> _Work order_
Please output exactly the lines from the one containing "Image resolution: width=1328" through the last line of the records, both included.

(Collected data entries)
● ● ● ●

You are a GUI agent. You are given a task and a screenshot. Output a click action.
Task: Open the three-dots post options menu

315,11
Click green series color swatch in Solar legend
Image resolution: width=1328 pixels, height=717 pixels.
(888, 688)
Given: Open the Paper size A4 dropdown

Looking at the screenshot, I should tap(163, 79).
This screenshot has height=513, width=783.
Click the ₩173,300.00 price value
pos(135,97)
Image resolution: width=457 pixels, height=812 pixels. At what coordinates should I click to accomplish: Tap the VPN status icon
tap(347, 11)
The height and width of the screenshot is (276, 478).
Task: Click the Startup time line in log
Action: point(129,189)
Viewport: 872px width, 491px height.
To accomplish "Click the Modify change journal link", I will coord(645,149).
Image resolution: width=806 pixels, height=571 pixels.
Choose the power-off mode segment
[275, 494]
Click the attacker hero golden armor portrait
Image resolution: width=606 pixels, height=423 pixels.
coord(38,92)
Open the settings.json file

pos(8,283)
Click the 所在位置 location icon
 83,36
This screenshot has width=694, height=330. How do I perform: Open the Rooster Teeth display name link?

● ● ● ●

> _Answer to the exercise_
Image resolution: width=1328 pixels, height=717 pixels.
(888, 688)
Given: Open the Paper size A4 dropdown

Looking at the screenshot, I should tap(163, 79).
This screenshot has height=513, width=783.
Click the ₩173,300.00 price value
pos(135,97)
Image resolution: width=457 pixels, height=812 pixels. At what coordinates should I click to accomplish: Tap the VPN status icon
tap(347, 11)
The height and width of the screenshot is (276, 478).
Task: Click the Startup time line in log
Action: point(129,189)
Viewport: 872px width, 491px height.
To accomplish "Click the Modify change journal link", I will coord(645,149).
Image resolution: width=806 pixels, height=571 pixels.
Choose the power-off mode segment
[275, 494]
Click the attacker hero golden armor portrait
Image resolution: width=606 pixels, height=423 pixels.
coord(38,92)
Open the settings.json file

pos(8,283)
Click the 所在位置 location icon
 83,36
This screenshot has width=694, height=330. How do I perform: Open the Rooster Teeth display name link?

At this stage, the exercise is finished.